Remark: The overall fit of a linear regression model (simple or multiple) can be summarized by using an analysis of variance (ANOVA). The results of this analysis are often presented in a table to show how variability in the response data $Y_1, Y_2, \ldots, Y_n$ is partitioned into different sources. This partition allows us to assess the overall fit of the model.
Recall: Consider the linear regression model
$$Y_i=\beta_0+\beta_1 x_{i 1}+\beta_2 x_{i 2}+\cdots+\beta_k x_{i k}+\epsilon_i,$$

for $i=1,2, \ldots, n$, or, in matrix notation,
$$\mathbf{Y}=\mathbf{X} \boldsymbol{\beta}+\boldsymbol{\epsilon} .$$
Recall $\mathbf{H}=\mathbf{X}\left(\mathbf{X}^{\prime} \mathbf{X}\right)^{-1} \mathbf{X}^{\prime}$ is the hat matrix, and $\widehat{\mathbf{Y}}=\mathbf{H Y}$ and $\mathbf{e}=(\mathbf{I}-\mathbf{H}) \mathbf{Y}$ are the vectors of fitted values and residuals, respectively. The matrix $\mathbf{I}$ is the $n \times n$ identity matrix.

Approach: To create an analysis of variance partition, start with the simple quadratic form $\mathbf{Y}^{\prime} \mathbf{Y}=\mathbf{Y}^{\prime} \mathbf{I}$. Note that
\begin{aligned} \mathbf{Y}^{\prime} \mathbf{Y}=\mathbf{Y}^{\prime} \mathbf{I Y} & =\mathbf{Y}^{\prime}(\mathbf{H}+\mathbf{I}-\mathbf{H}) \mathbf{Y} \ & =\mathbf{Y}^{\prime} \mathbf{H Y}+\mathbf{Y}^{\prime}(\mathbf{I}-\mathbf{H}) \mathbf{Y} \ & =\mathbf{Y}^{\prime} \mathbf{H H} \mathbf{Y}+\mathbf{Y}^{\prime}(\mathbf{I}-\mathbf{H})(\mathbf{I}-\mathbf{H}) \mathbf{Y}=\widehat{\mathbf{Y}}^{\prime} \widehat{\mathbf{Y}}+\mathbf{e}^{\prime} \mathbf{e} \end{aligned}
because both $\mathbf{H}$ and $\mathbf{I}-\mathbf{H}$ are symmetric and idempotent. This equation can be expressed equivalently as
$$\sum_{i=1}^n Y_i^2=\sum_{i=1}^n \widehat{Y}i^2+\sum{i=1}^n\left(Y_i-\widehat{Y}i\right)^2 .$$ We use the following terminology: \begin{aligned} & \text { (uncorrected) total sum of squares } \longrightarrow \mathbf{Y}^{\prime} \mathbf{I Y}=\mathbf{Y}^{\prime} \mathbf{Y}=\sum{i=1}^n Y_i^2 \ & \text { (uncorrected) regression sum of squares } \longrightarrow \mathbf{Y}^{\prime} \mathbf{H Y}=\widehat{\mathbf{Y}}^{\prime} \widehat{\mathbf{Y}}=\sum_{i=1}^n \widehat{Y}i^2 \ & \text { error (residual) sum of squares } \rightarrow \mathbf{Y}^{\prime}(\mathbf{I}-\mathbf{H}) \mathbf{Y}=\mathbf{e}^{\prime} \mathbf{e}=\sum{i=1}^n\left(Y_i-\widehat{Y}_i\right)^2 . \end{aligned}

统计代写|统计推断代考Statistical Inference代写|Survival Analysis

Remark: The statistical analysis of lifetime data is important in many areas, including biomedical applications (e.g., clinical trials, etc.), engineering, and actuarial science.

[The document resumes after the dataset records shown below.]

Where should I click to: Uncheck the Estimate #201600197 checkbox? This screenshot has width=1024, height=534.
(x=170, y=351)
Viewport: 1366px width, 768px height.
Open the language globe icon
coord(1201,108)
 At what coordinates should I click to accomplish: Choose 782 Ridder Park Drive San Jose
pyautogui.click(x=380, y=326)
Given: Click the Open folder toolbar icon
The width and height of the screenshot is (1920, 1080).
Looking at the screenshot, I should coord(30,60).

The term “lifetime” means “time to event,” where an event may refer to death, part failure, insurance claim, natural disaster, eradication of infection, etc.

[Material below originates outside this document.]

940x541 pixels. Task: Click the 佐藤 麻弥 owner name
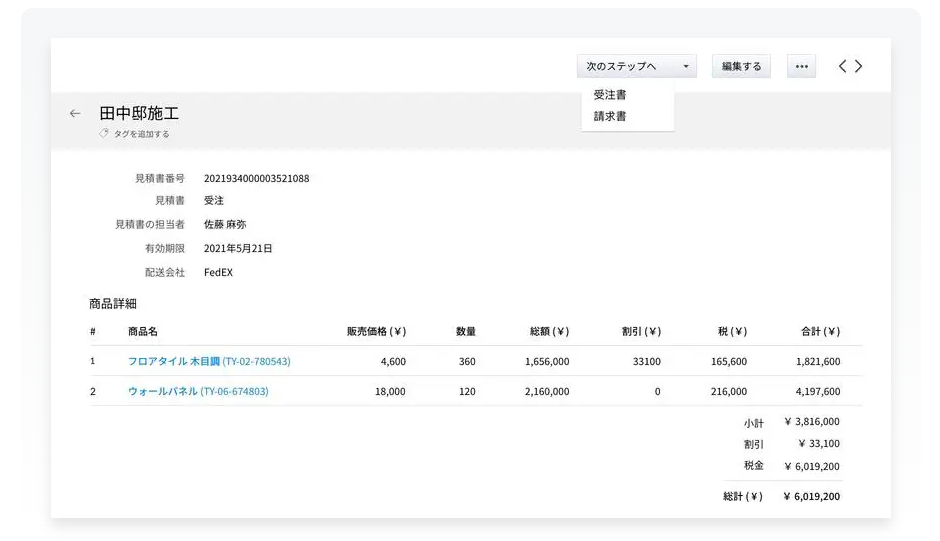pyautogui.click(x=225, y=225)
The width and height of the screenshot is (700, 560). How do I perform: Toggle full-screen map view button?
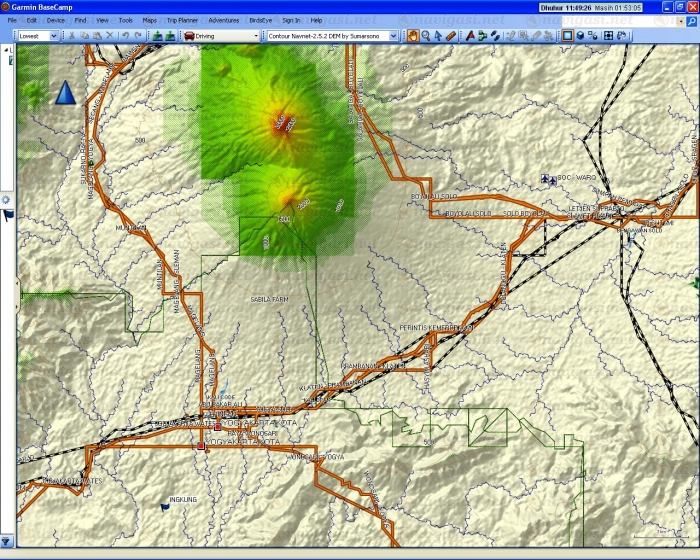(x=608, y=36)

• In chronic disease clinical trials; e.g., trials involving cancer, diabetes, cardiovascular disease, etc., the primary endpoint (variable) of interest may be time to death, time to relapse of disease, time to disease progression, etc. For such trials, we are usually interested in comparing the distribution of the time to event among two or more treatments.
• Typically, clinical trials occur over a finite period of time; therefore, the time to event is not measured on all patients in the study. This results in what is referred to as censored data. Also, because patients generally enter a clinical trial at different calendar times (staggered entry), the amount of follow-up time varies for different individuals.
• The combination of censoring and staggered entry creates challenges in the analysis of such data that do not allow basic statistical techniques to be used. This area of statistics is called survival analysis.